Stanno arrivando da tutta Italia diverse segnalazioni per quella che promette già di essere la truffa dell’estate: è la truffa dei 50 euro al bar. Un trucco in realtà vecchio e ben collaudato che qualcuno ha evidentemente pensato di rispolverare in questa estate 2018. Come funziona?

Truffa dei 50 euro ai bar: come funziona

La truffa dei 50 euro per il caffè approfitta della concitazione che spesso, soprattutto nelle ore più caotiche, c’è al bancone del bar. Il trucco consiste nello spendere 6 euro e pagare con una banconota da 50 euro e una moneta da un 1 euro per facilitare il resto che sarà dunque di 45 euro e non in monete. I soldi vengono poggiati sul bancone ma proprio mentre il cassiere si volta per prendere i 45 euro di resto dalla cassa, la banconota viene fatta sparire. Al barista che guarda perplesso il bancone titubante nel dare il resto, il cliente risponde che le banconote sono già finite nella cassa.
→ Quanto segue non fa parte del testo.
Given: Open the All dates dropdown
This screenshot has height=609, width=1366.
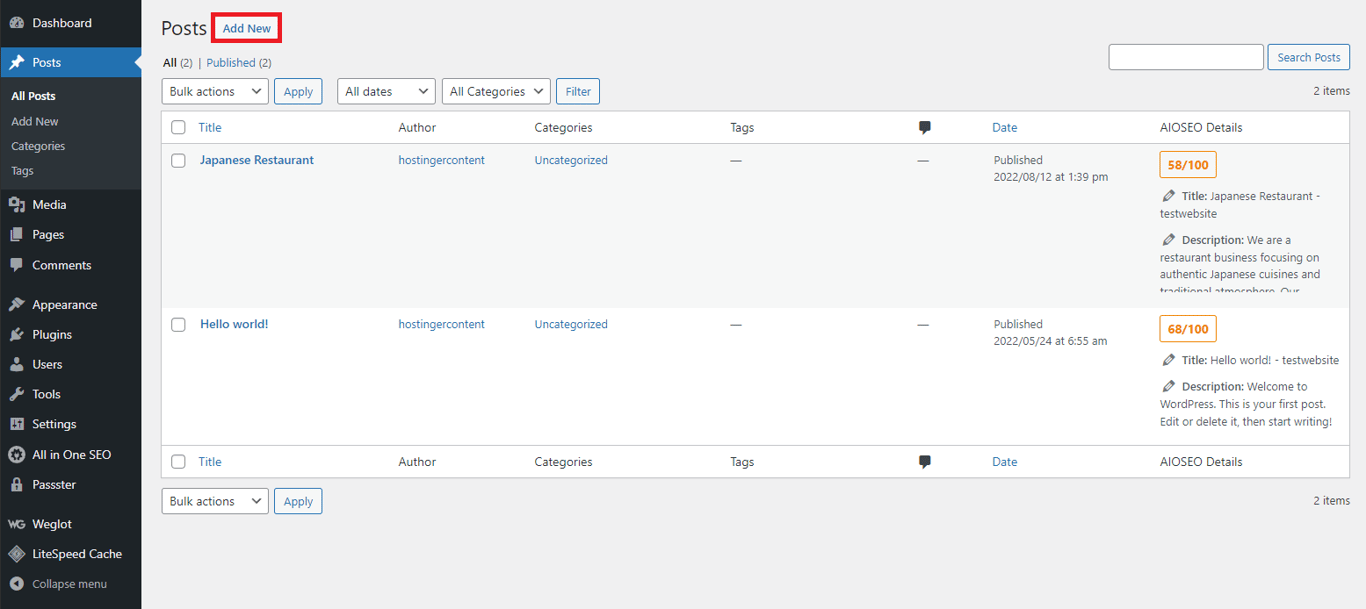Looking at the screenshot, I should pyautogui.click(x=386, y=91).
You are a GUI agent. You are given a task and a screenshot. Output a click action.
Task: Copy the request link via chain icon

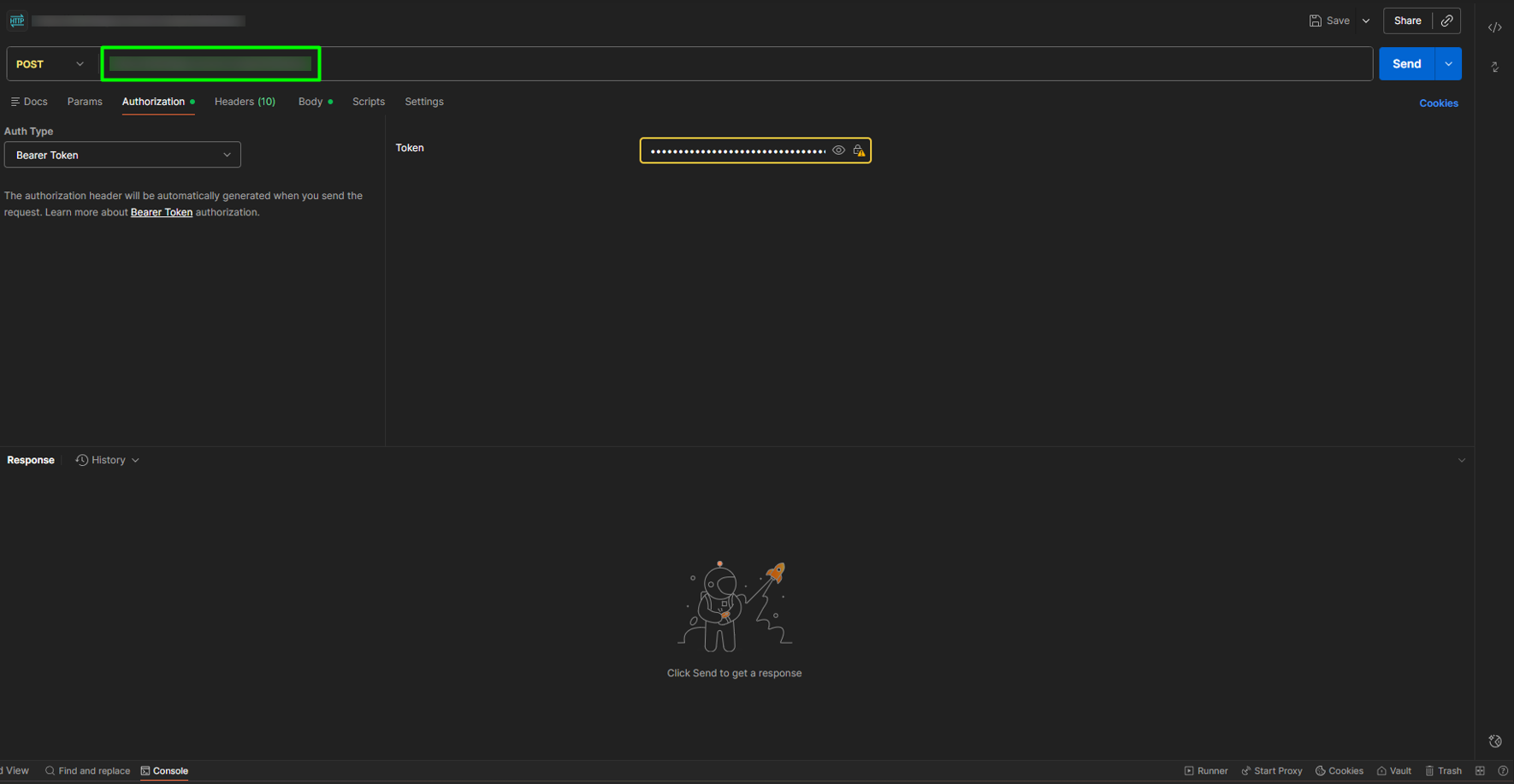(1446, 21)
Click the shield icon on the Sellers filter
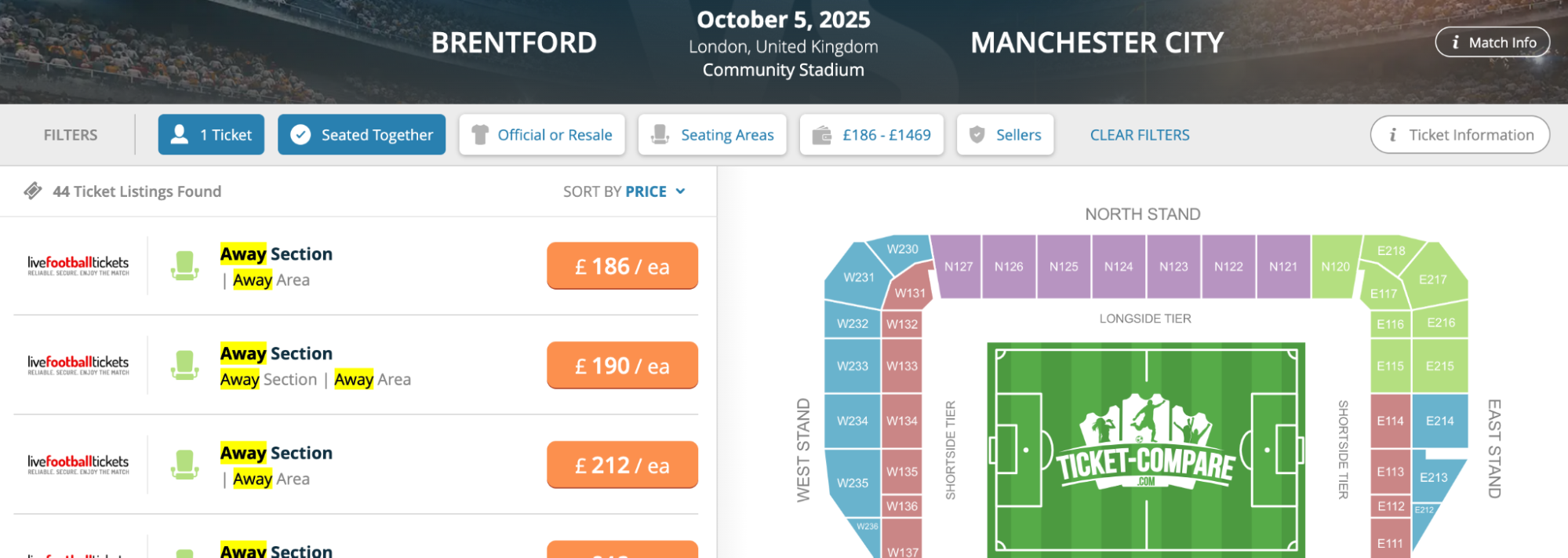 pyautogui.click(x=976, y=134)
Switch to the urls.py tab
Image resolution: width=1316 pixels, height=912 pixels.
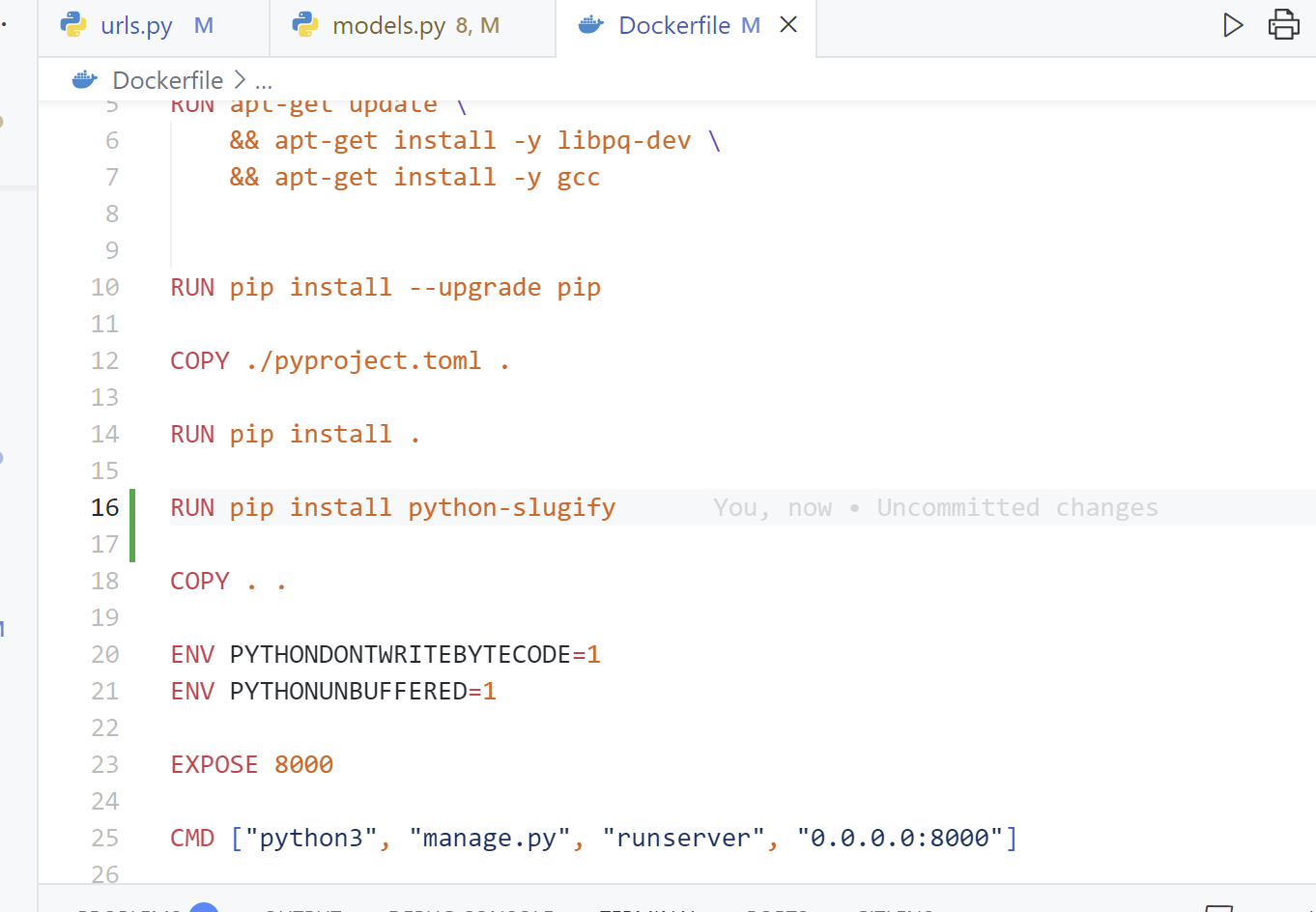136,26
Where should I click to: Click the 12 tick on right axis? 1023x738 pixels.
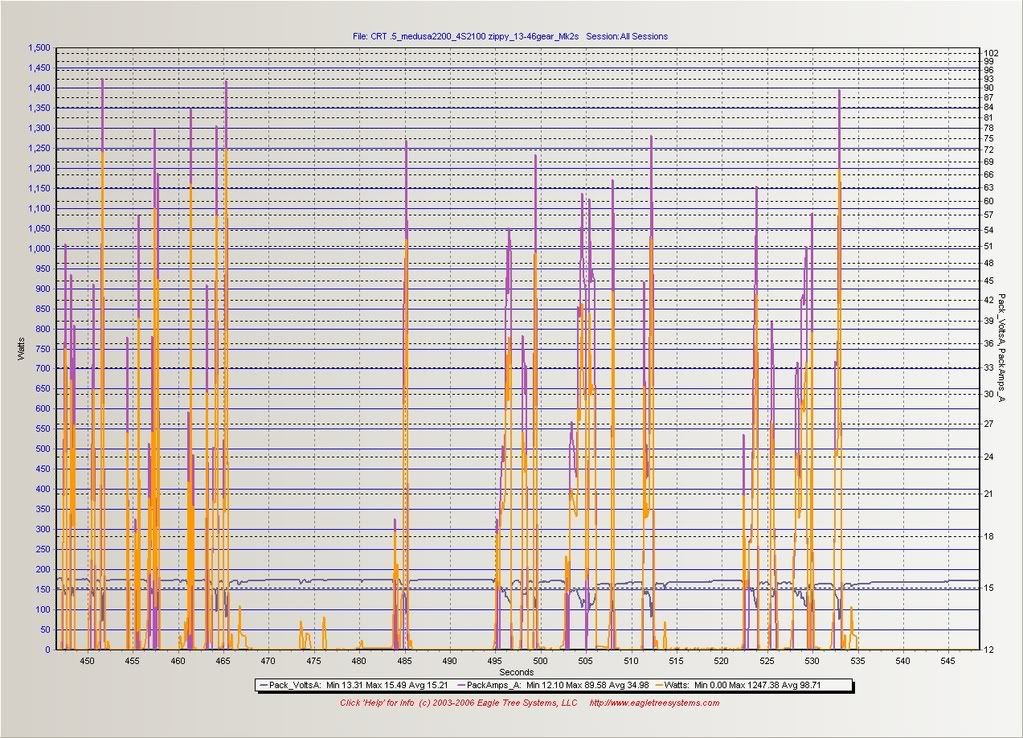988,650
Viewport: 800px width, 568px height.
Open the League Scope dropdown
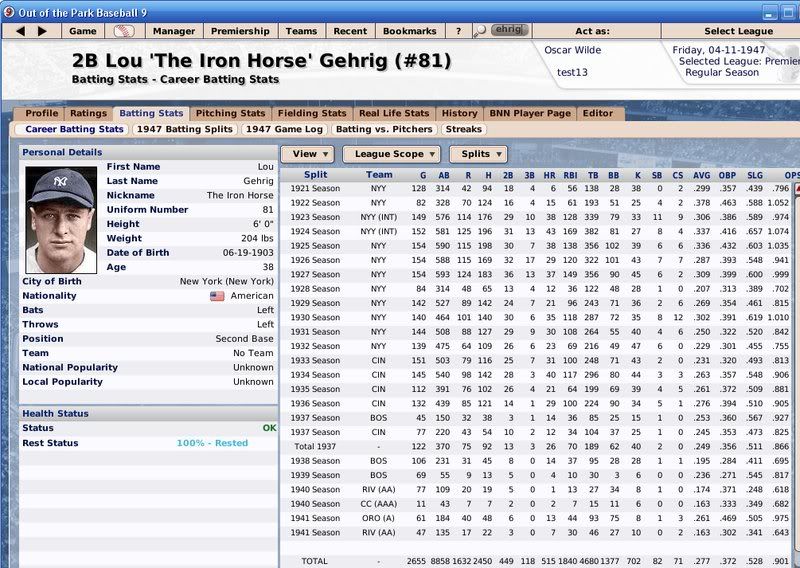click(x=391, y=154)
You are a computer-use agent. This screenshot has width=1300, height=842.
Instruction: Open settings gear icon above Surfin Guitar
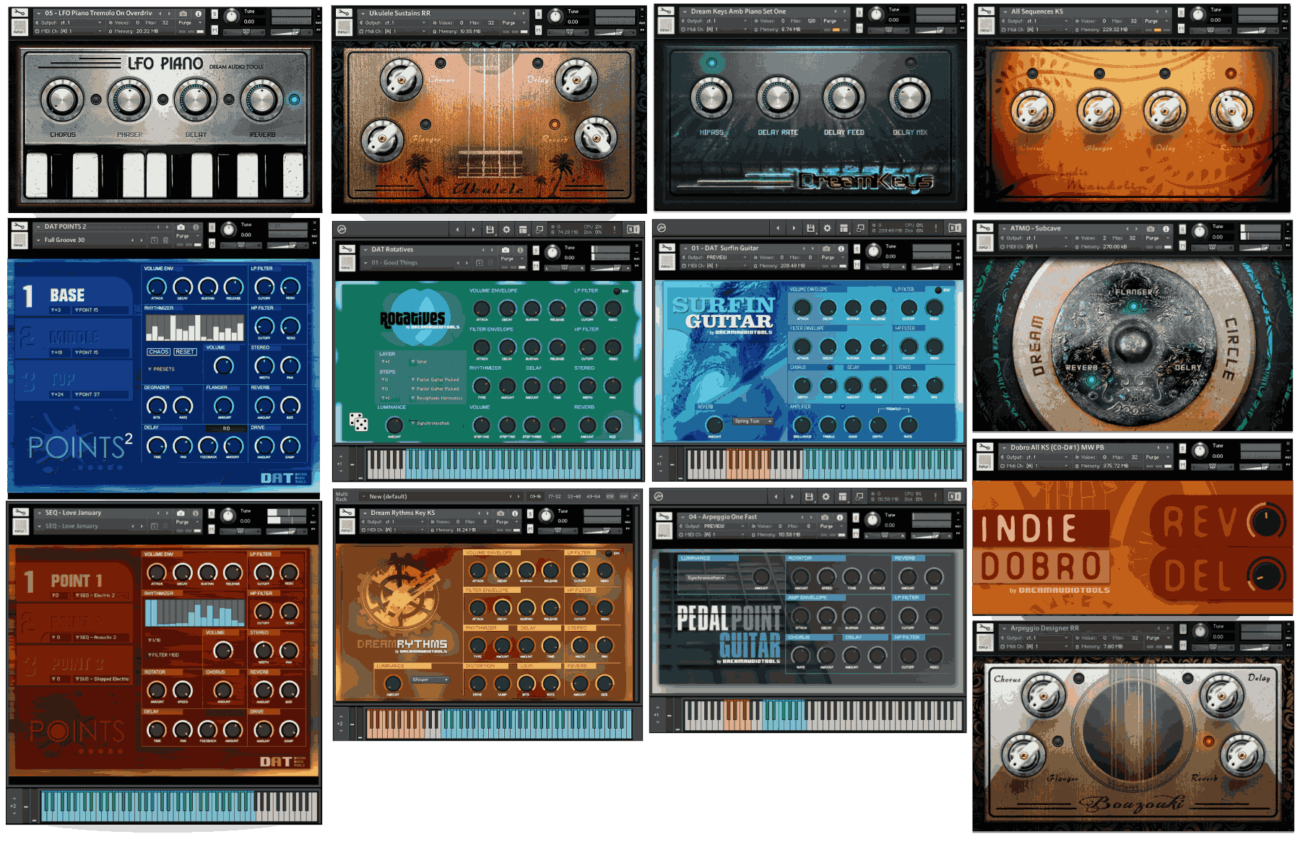point(825,229)
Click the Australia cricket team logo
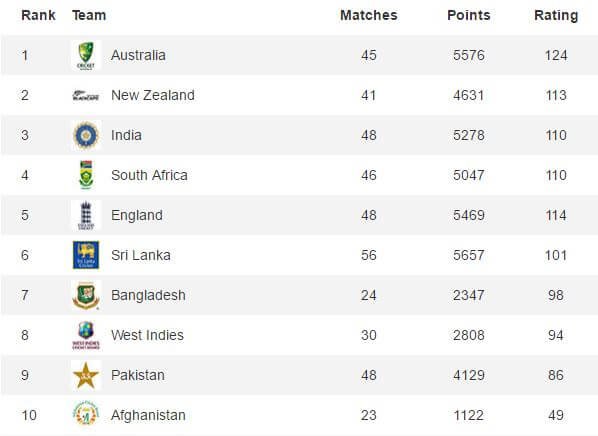 point(86,55)
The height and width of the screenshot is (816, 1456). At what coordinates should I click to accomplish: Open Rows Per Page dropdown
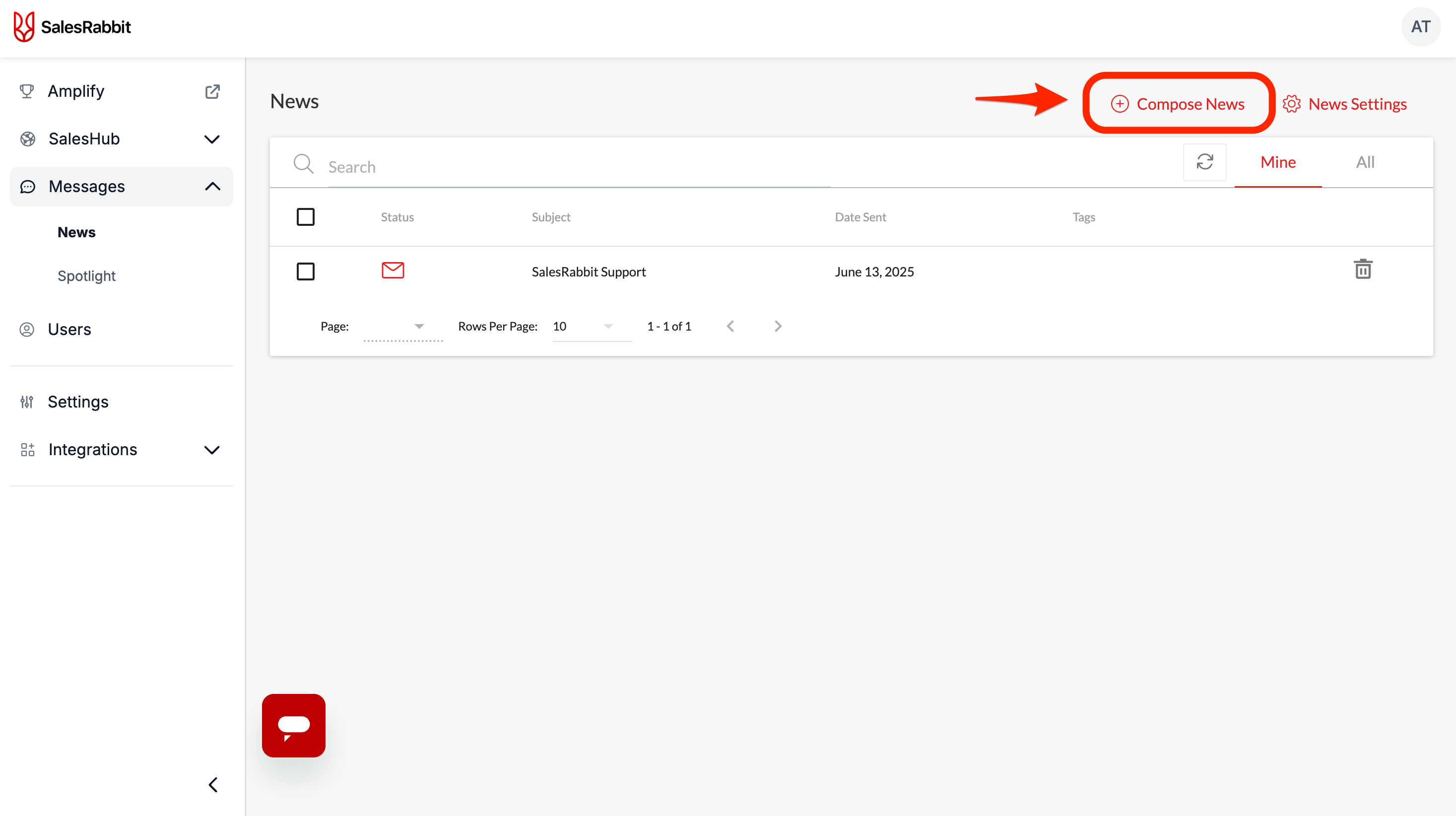point(591,326)
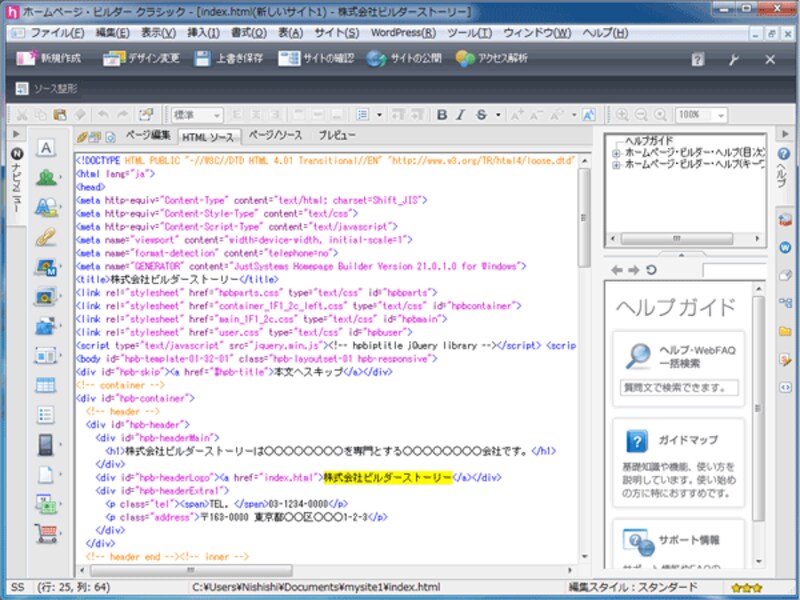Open the 挿入(I) menu
The image size is (800, 600).
(203, 33)
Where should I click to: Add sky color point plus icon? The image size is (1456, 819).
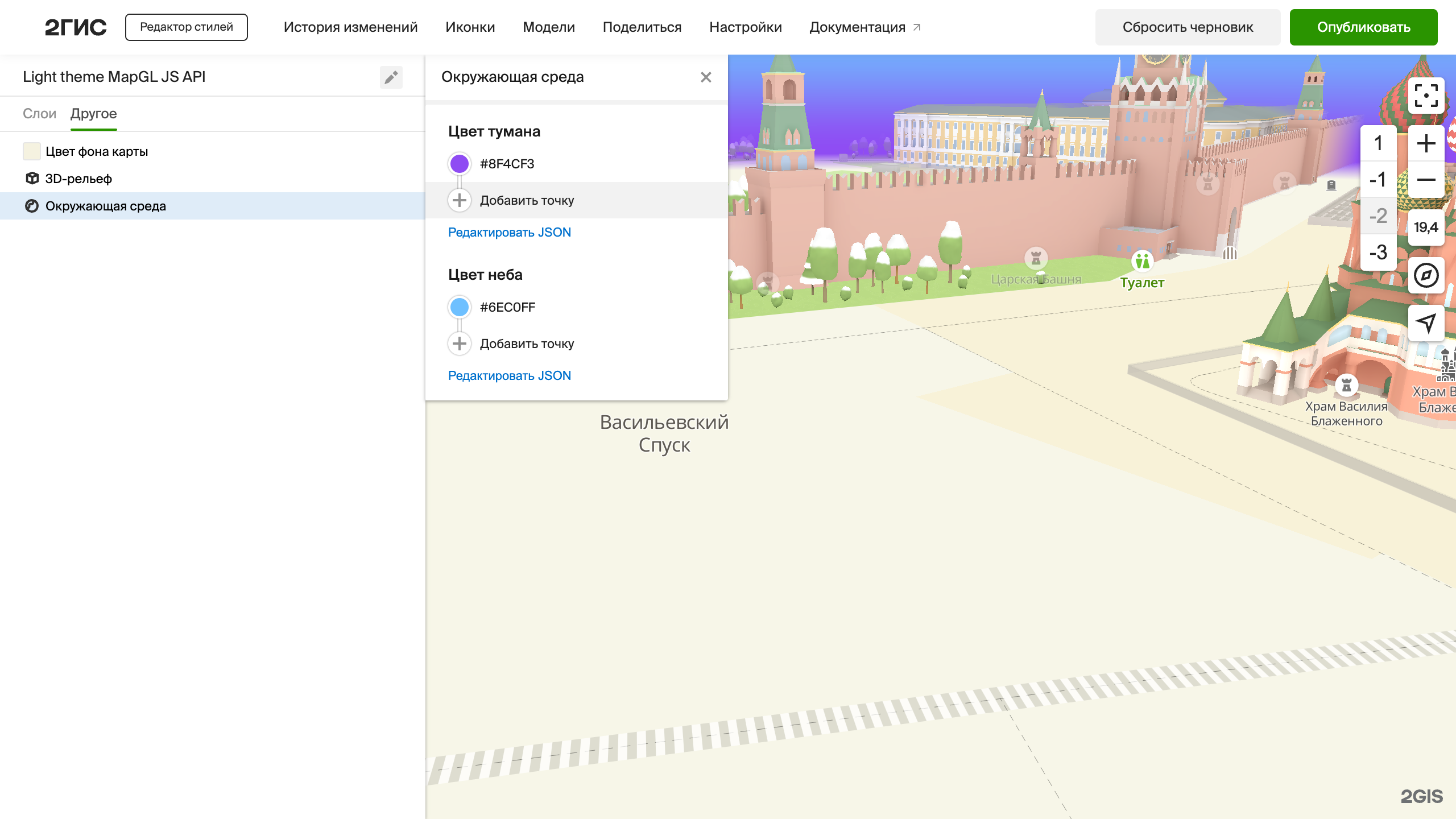click(460, 344)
Come difendersi dalla truffa dei 50 euro al bancone del bar

La corretta procedura imporrebbe al barista di controllare il residuo di cassa a chiusura ed eventualmente, ma questo non è il caso, restituire il resto trattenuto per sbaglio al cliente in buona fede. Ma questo raramente viene fatto per diversi motivi: in primis perché nella concitazione del lavoro ci si fida più della lucidità del cliente che della propria, in secondo luogo per evitare polemiche e rallentamenti dell’attività anche perché non tutti i clienti sono di zona e, soprattutto, nel periodo estivo e nelle località turistiche, clienti di passaggio non avrebbero modo di ritornare il giorno seguente per il resto spettante.
L’ultima segnalazione è giunta da Senigallia ma diciamo che, soprattutto le località turistiche e in generale i bar molto frequentati, sono a rischio in tutta Italia.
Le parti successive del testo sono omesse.